Springdale council adopts limits on accessory buildings, caps total residential development

4615853 · June 12, 2025

Loading...

AI-Generated Content: All content on this page was generated by AI to highlight key points from the meeting. For complete details and context, we recommend watching the full video. so we can fix them.

Summary

The Springdale Town Council on June 11 approved Ordinance 2025‑08 to set new size, height and siting standards for accessory structures and to cap total development allowed on residential lots.

The Springdale Town Council voted June 11 to adopt Ordinance 2025‑08, a revision to the town land‑use code that creates separate development standards for accessory structures and caps the total square footage of development permitted on residential parcels.

Planning staff said the change is intended to protect Springdale’s village character and visual resources. “Currently, accessory structures are regulated by the same standards as a primary structure on a property,” staff member Tom Dancy said, explaining the existing code and the planning commission’s rationale for separate rules. The ordinance introduces increased setbacks for accessory buildings over 12 feet in height, new setbacks from ridgelines, mesas and steep slopes, and specific height limits for visually sensitive parcels.
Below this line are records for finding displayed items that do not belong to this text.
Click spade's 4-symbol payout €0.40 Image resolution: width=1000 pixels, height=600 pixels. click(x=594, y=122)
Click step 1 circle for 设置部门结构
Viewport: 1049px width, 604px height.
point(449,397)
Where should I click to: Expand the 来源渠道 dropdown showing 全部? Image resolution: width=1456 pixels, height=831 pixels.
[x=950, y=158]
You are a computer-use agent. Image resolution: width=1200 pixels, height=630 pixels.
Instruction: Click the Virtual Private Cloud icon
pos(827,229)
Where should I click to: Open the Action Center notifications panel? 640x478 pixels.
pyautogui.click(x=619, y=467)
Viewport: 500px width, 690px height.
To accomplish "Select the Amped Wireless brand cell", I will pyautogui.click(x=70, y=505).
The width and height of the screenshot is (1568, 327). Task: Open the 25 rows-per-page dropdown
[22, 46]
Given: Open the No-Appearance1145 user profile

The ordinance also establishes a hard cap on total development per residential parcel. The planning commission recommended a cap sized to reflect existing conditions: a base cap of 7,500 square feet for parcels at or near minimum zone size, 6,500 square feet for legacy substandard parcels, and 9,000 square feet for parcels three times or more than the minimum zone size. The proposal limits the number of larger structures to four (primary structure plus up to three accessory structures) plus one additional structure of 200 square feet or less for a total of five structures.

Council debate focused on the ordinance’s exception process and documentation requirements. Dancy said the planning commission added a narrow exception pathway to address unusual lot layouts where strict application of setback rules could increase visual impacts rather than reduce them. “In order even to be eligible for the exception, you first have to demonstrate that you could build the building in compliance with all of those standards,” he said. Council members asked to limit the burden of photo‑simulation requirements for very small structures; the council agreed to require two sets of photo simulations only when a structure exceeds 150 square feet, mirroring the town’s erosion overlay threshold.

Members also asked to add “hilltops” to the code language listing high‑visual‑impact features. Councilmember Kyla moved approval with those edits; Councilmember Jack Burns seconded. The motion passed unanimously.

What the ordinance does not change: the height bonus in section 10‑15(f) remains in place for primary structures, but the council clarified the ordinance explicitly bars the height bonus for accessory structures and agreed to remove ambiguity about whether the size bonus applies to accessory buildings.

The council directed staff and the planning commission to ensure consistency between the new accessory‑structure definitions and cross‑references elsewhere in the code before the ordinance is codified.